Work to complete: Please transcribe the data below in full. Omit any picture you find in it.

Data for analysis below:

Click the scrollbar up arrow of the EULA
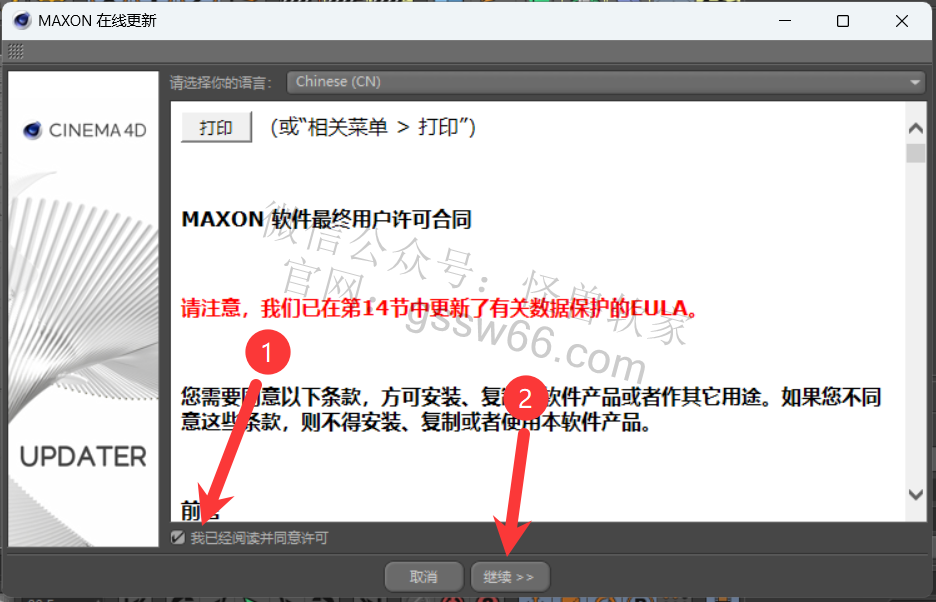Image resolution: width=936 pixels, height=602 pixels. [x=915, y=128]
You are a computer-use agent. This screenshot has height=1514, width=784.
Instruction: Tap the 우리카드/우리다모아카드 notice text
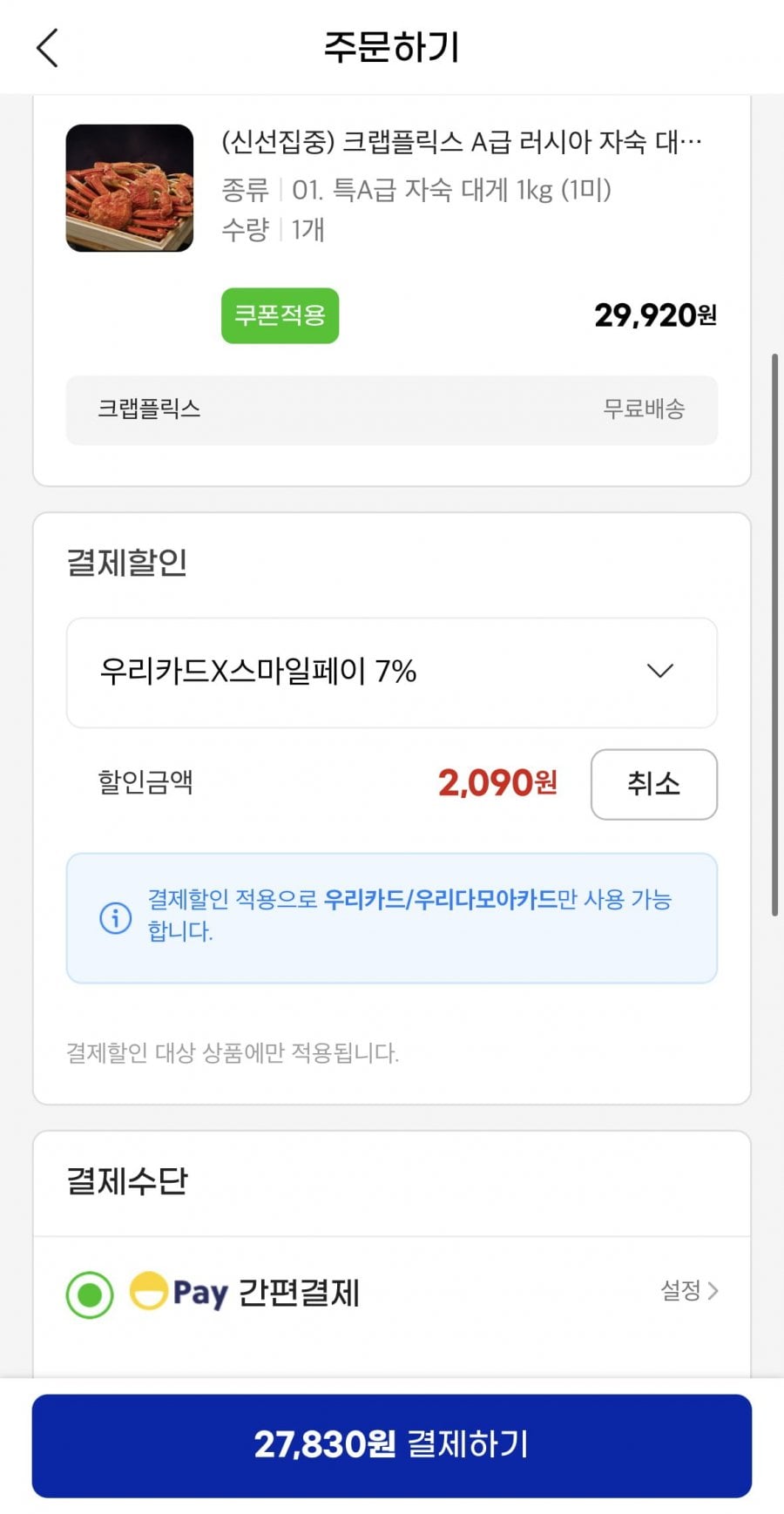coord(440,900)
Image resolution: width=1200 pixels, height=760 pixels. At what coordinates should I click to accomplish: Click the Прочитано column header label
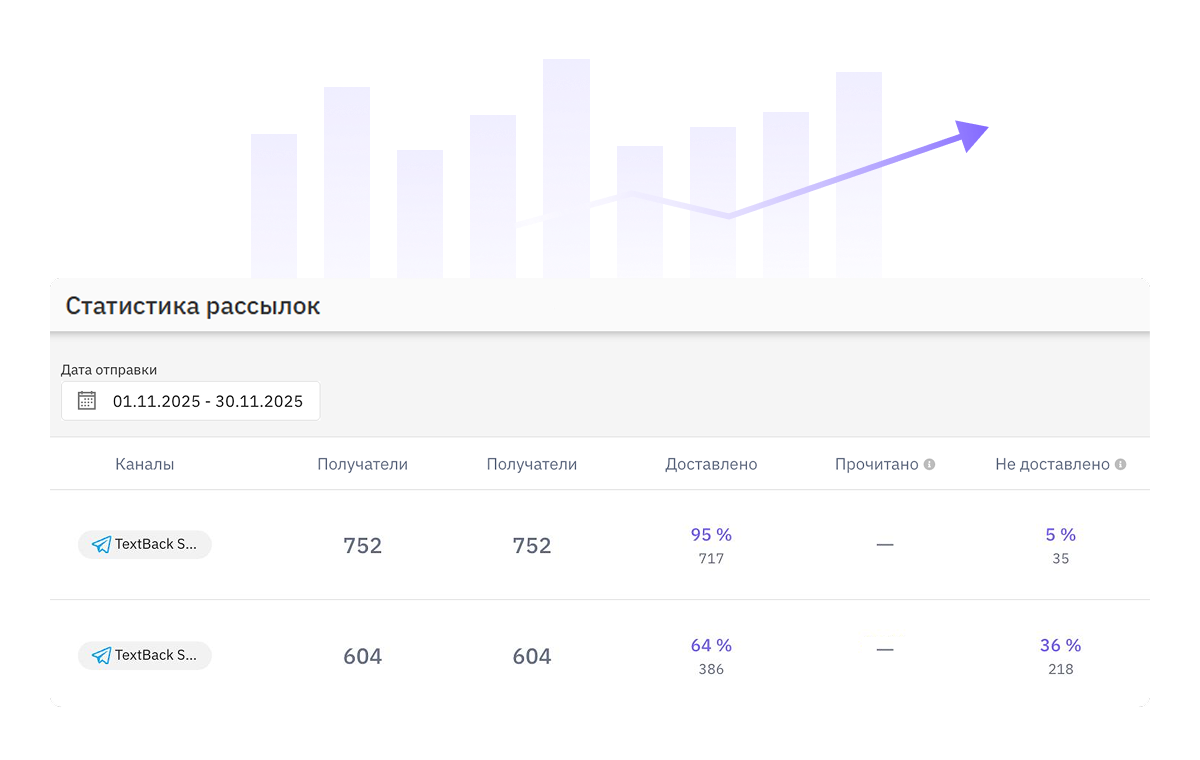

End of Data for analysis.

Response to the exercise:
Click the scrollbar up arrow of the EULA
Image resolution: width=936 pixels, height=602 pixels. [x=915, y=128]
You are a computer-use agent. This screenshot has height=1514, width=784.
Instruction: Tap the 우리카드/우리다모아카드 notice text
coord(440,900)
Image resolution: width=1200 pixels, height=760 pixels. At what coordinates should I click to accomplish: Click the Прочитано column header label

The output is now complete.